Have viewers traditionally turned their televisions off during the summer because of the quality of programming, or have the nets purposely held back the good stuff during these months because viewers aren’t there?
This chicken-and-egg conundrum presents a tough question, but we might get closer to an answer this summer as Fox, NBC and the WB invest more heavily in firstrun programming to stem annual ratings declines in the warm-weather months.
Programming the summer poses unique challenges.
The available audience in the summer is about 14% lower than during the traditional September-May season, and 20% lower than peak winter months such as January and February, according to Nielsen data for the past three calendar years.
For networks, knowing whom to target in the summer — and what they’re inclined to watch — is key.
In general, viewers over 55 are least likely to stop watching in primetime during the summer — in fact, they’re by far the easiest segment of the aud to reach at any hour of any month.
Over the last three Augusts, for example, use of television in primetime by over-55s was only 9% lower than it was in May.
These auds generally prefer procedural dramas, newsmags and movies, and tend to shy away from most reality fare.
On the other hand, teens and young adults in the 12-34 demo are more inclined to take a vacation from TV — presumably to go to the mall, the beach or the megaplex. They watch 17% less in August than May.
“From Memorial Day on, young-adult viewership declines and doesn’t really come back until mid-August,” says Larry Hyams, VP of research at ABC. “Labor Day weekend is really a signal that summer is over, and kids and families are getting back to normal patterns.”
Hyams points out that while it’s tough to grab a large chunk of the desirable young-adult demo during the summer, shows with broad appeal are allowed to slowly build an aud.

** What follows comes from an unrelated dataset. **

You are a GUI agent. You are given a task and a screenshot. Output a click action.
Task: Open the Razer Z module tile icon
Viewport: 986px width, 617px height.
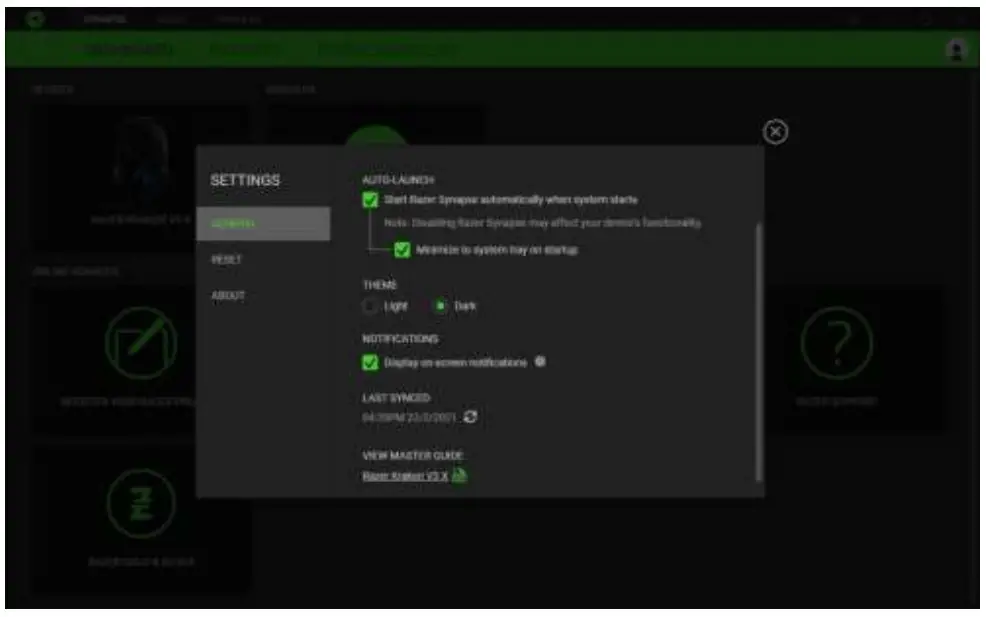(x=142, y=503)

“There’s clearly an appetite out there for something fun and different, and it helps that there’s less clutter. There’s definitely a successful history of summer launches in recent years.”
Examples of that success include “Who Wants to Be a Millionaire,” “Survivor,” “American Idol” and most recently “The O.C.”
Another dynamic of summer viewing is that auds come to the set later in the evening — and this starts as early as April with the switch to Daylight Saving Time.
In the winter months, viewership among the 18-49 demo is roughly 9% lower at 8 o’clock than 9 o’clock, but in summer the later hour produces 15% more viewers.
And there’s also something going on in the 10 o’clock hour, where viewership in the summer is about the same as in the heavily trafficked 9 p.m. slot. This is in contrast to winter, where there’s about an 8% drop-off in viewership at 10.
The younger-skewing nets have a clear disadvantage here, as Fox, UPN and the WB program only until 10 and can’t take advantage of their core auds’ summer-viewing habits.
As a group, TV analysts seem to support the broadcast nets’ resolve to get more aggressive in the summer.
“There are still many viewers who choose television on a nightly basis (in the summer), and as importantly, as many advertisers,” says John Rash, a media buyer for Campbell Mithun. “So it’s wise for the nets to think of a 52-week season because the current architecture is an artificial construct of the TV industry and not consumer behavior.”